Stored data
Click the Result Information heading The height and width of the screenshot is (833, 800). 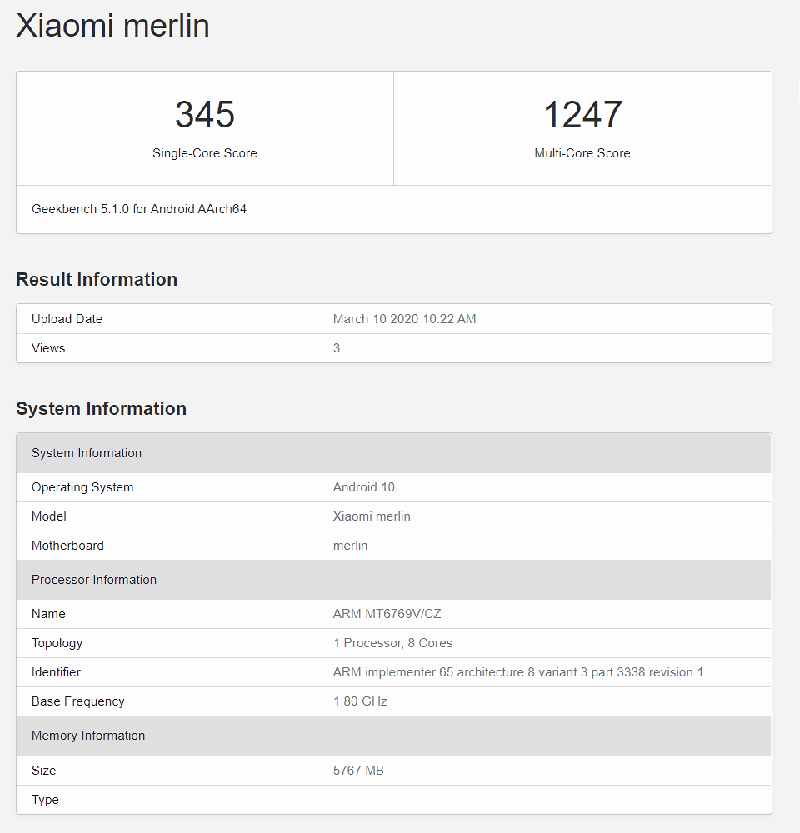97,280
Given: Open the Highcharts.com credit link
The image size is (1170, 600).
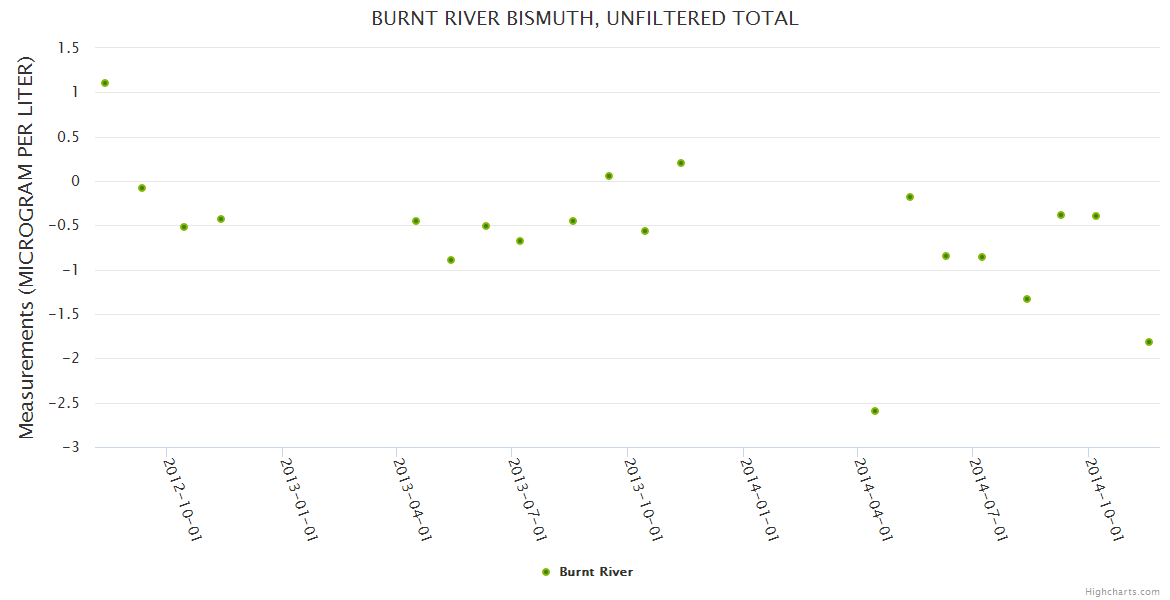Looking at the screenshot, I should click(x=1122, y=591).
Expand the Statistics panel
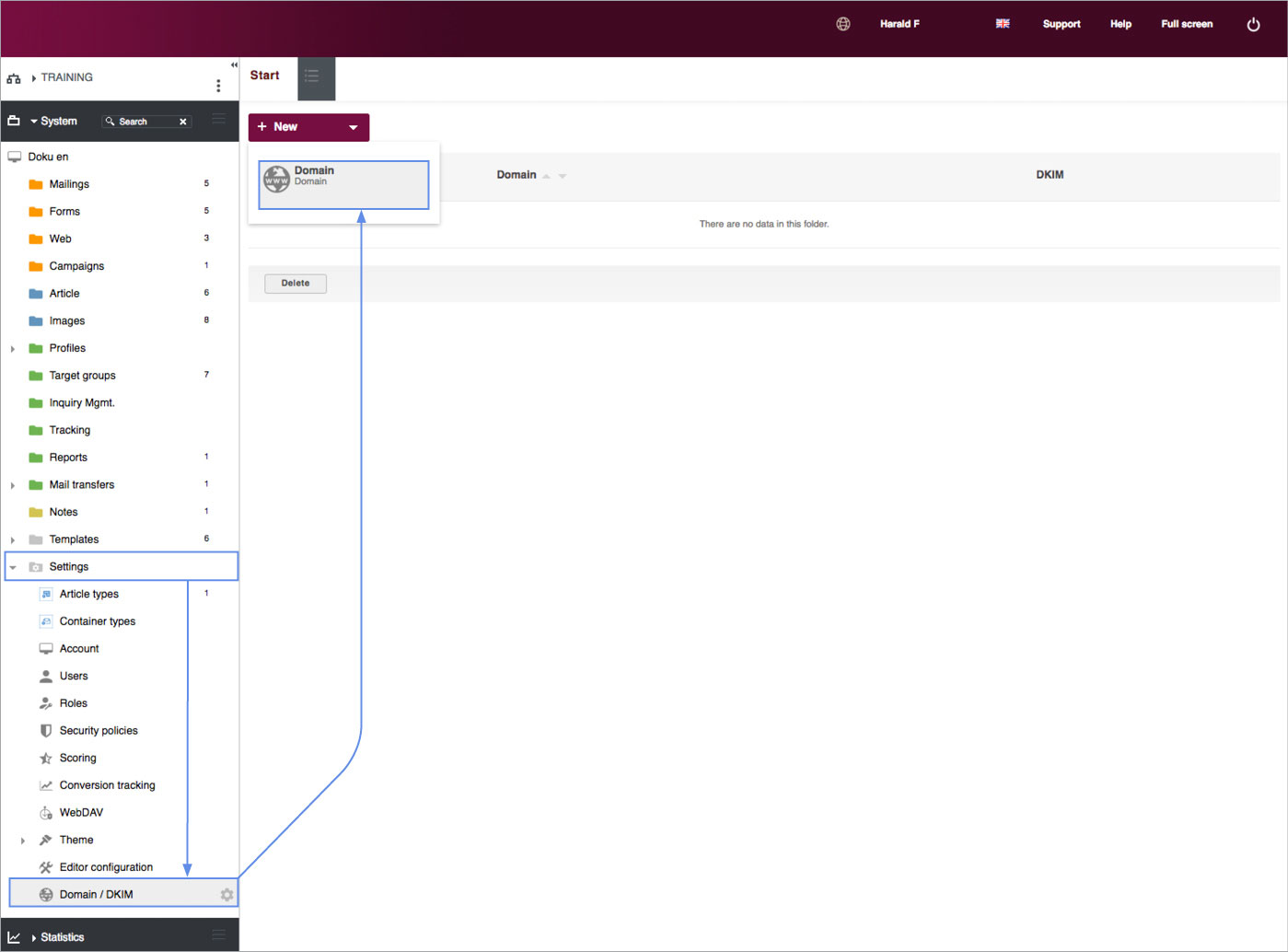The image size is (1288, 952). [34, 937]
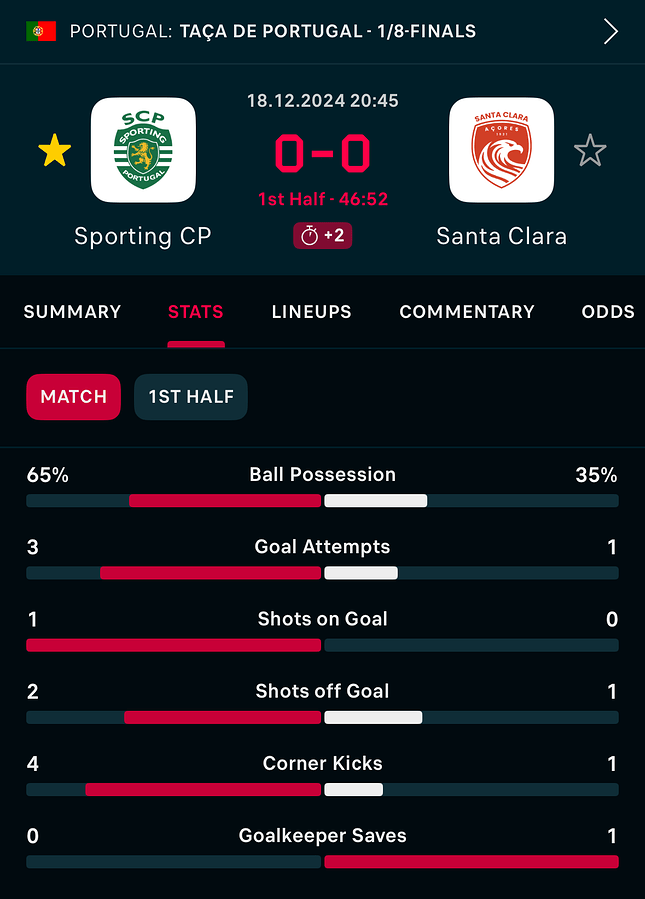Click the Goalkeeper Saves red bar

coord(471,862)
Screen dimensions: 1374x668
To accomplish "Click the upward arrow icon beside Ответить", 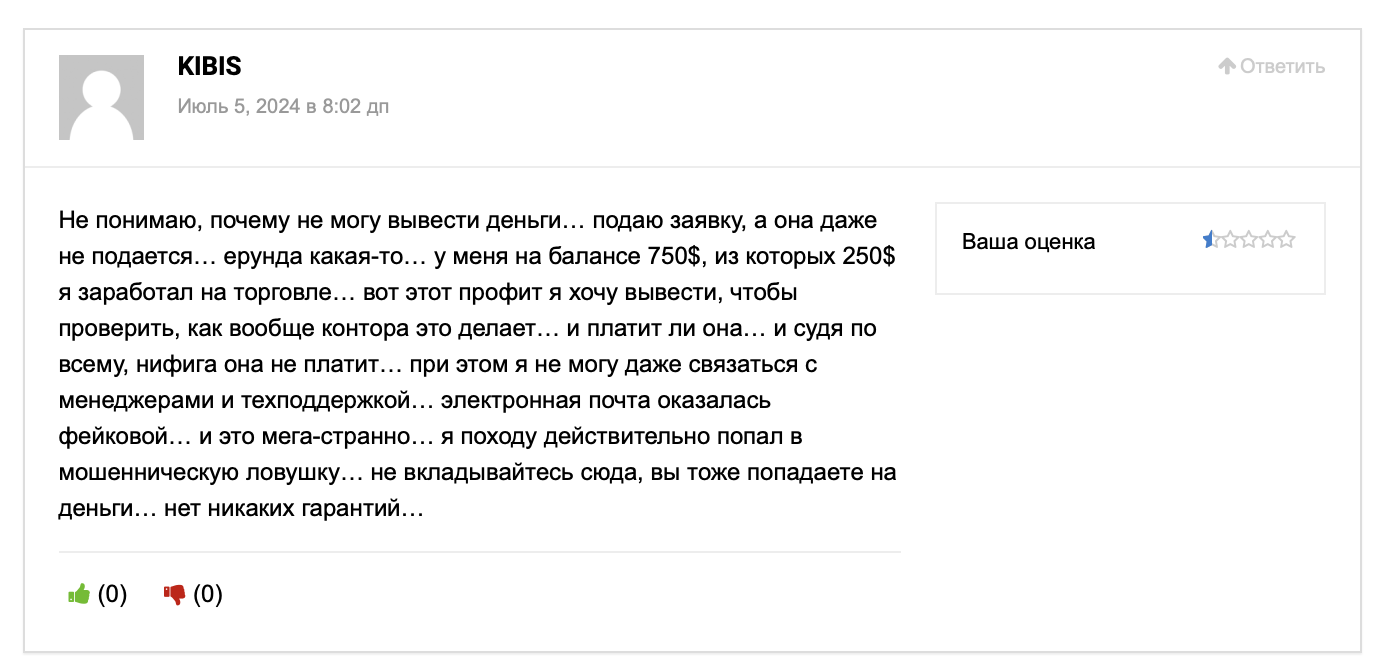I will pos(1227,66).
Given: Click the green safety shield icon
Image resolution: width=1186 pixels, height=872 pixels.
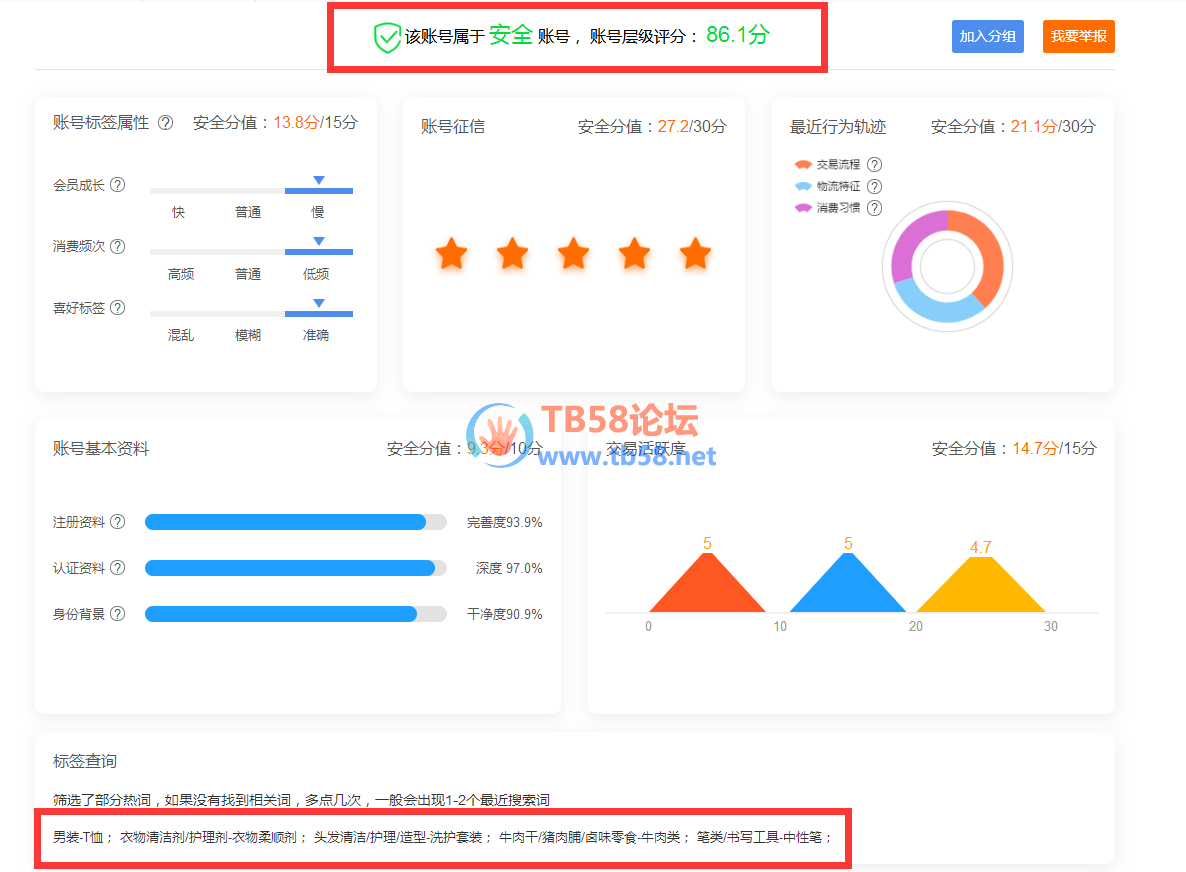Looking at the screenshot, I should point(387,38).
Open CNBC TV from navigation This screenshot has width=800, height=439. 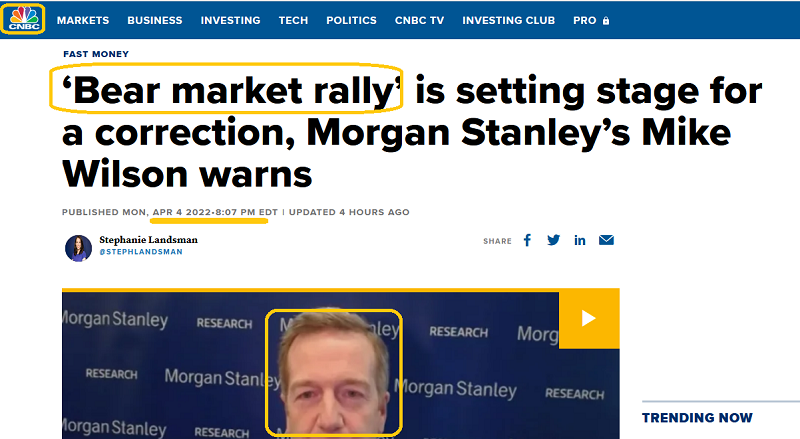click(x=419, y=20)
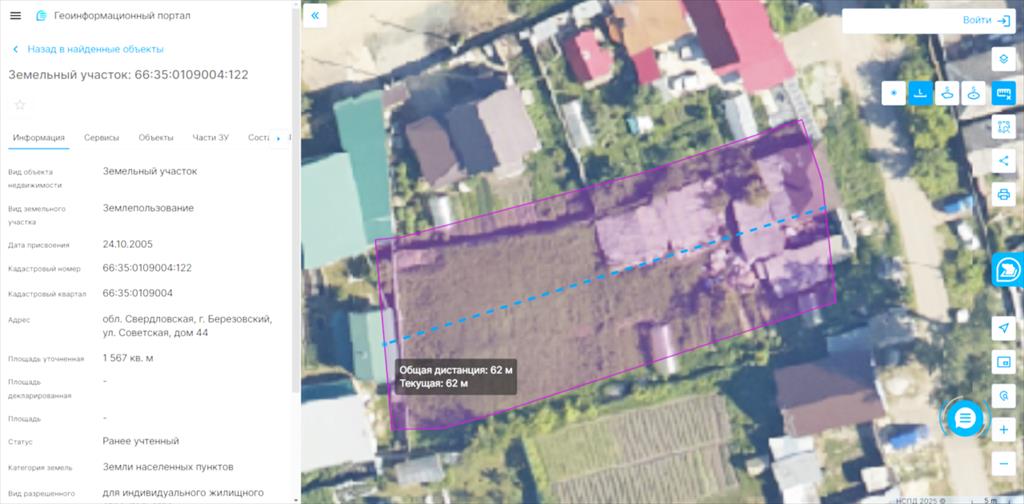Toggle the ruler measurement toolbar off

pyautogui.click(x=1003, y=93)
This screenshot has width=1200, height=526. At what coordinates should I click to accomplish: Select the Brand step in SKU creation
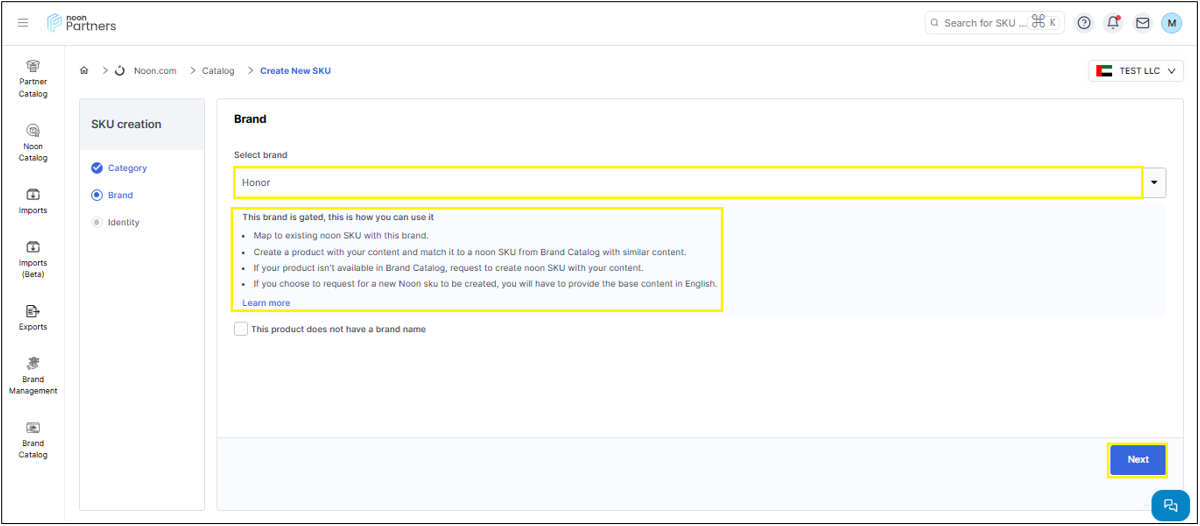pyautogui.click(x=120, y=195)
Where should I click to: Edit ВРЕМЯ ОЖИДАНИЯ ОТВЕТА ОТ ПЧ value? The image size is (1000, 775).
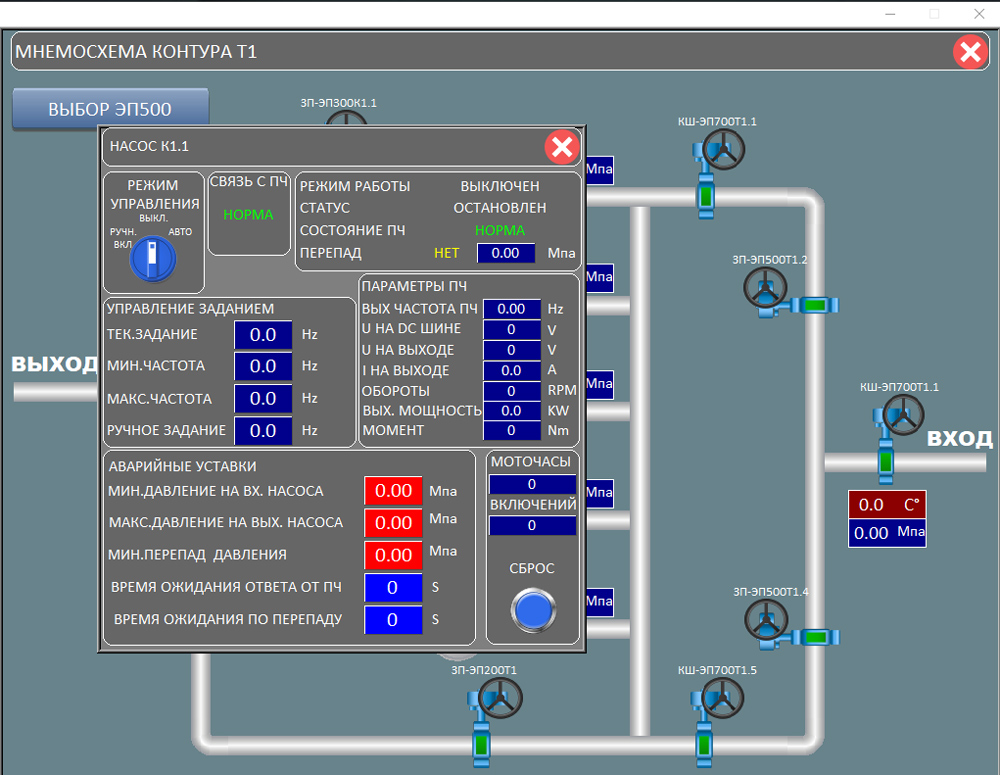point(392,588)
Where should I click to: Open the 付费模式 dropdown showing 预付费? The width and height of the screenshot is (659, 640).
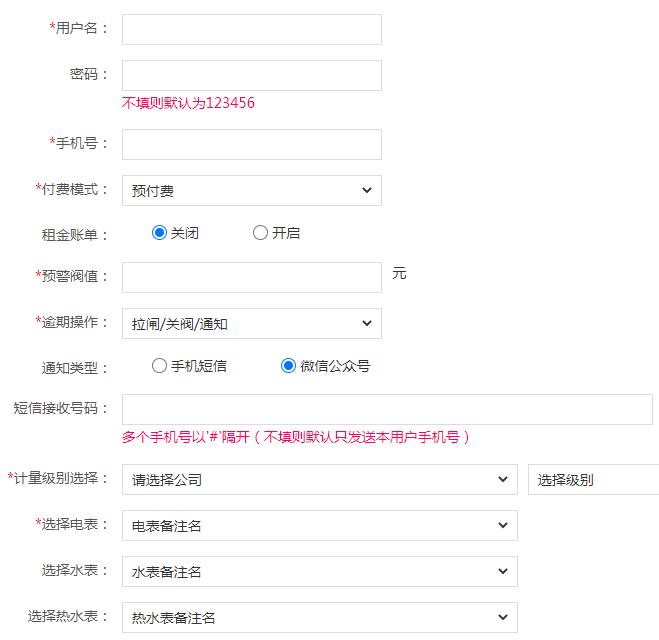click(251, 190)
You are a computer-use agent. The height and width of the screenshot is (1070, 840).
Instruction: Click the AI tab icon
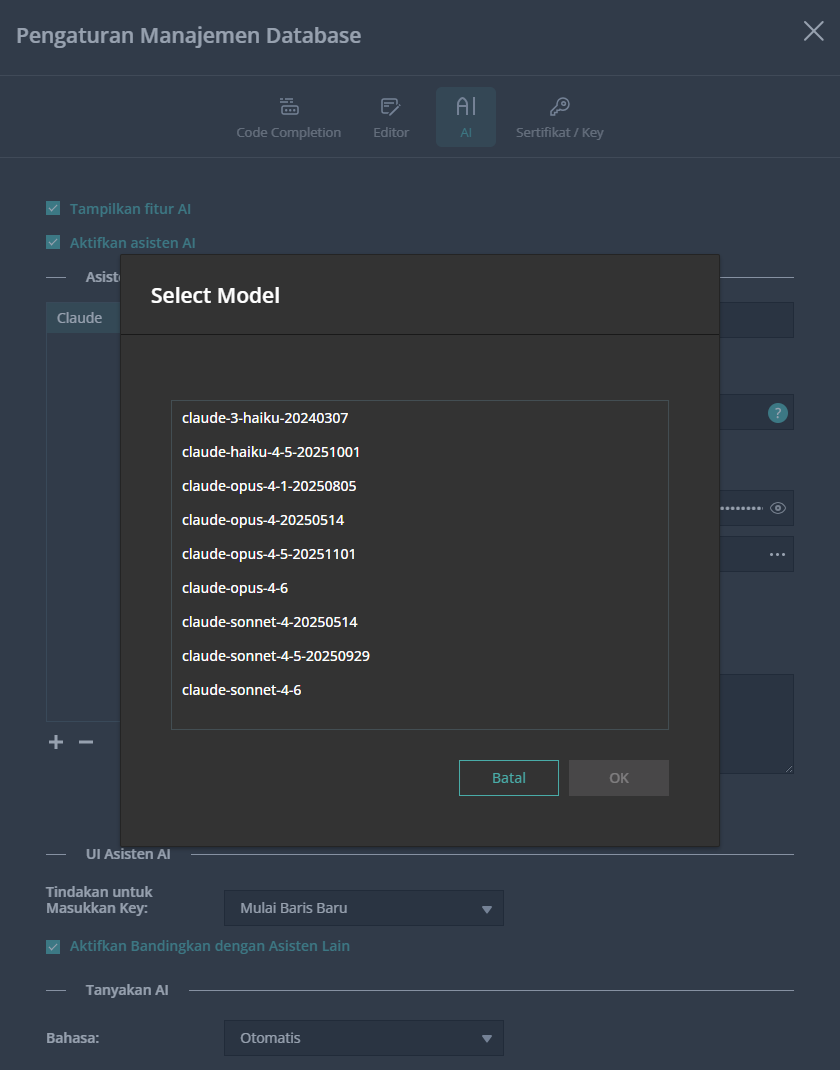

# [WORK ITEM]
Look above for lines with the word "Given" and copy them all.

# [RESULT OF THIS TASK]
Given: Open the Highcharts.com credit link
Given: Click the green safety shield icon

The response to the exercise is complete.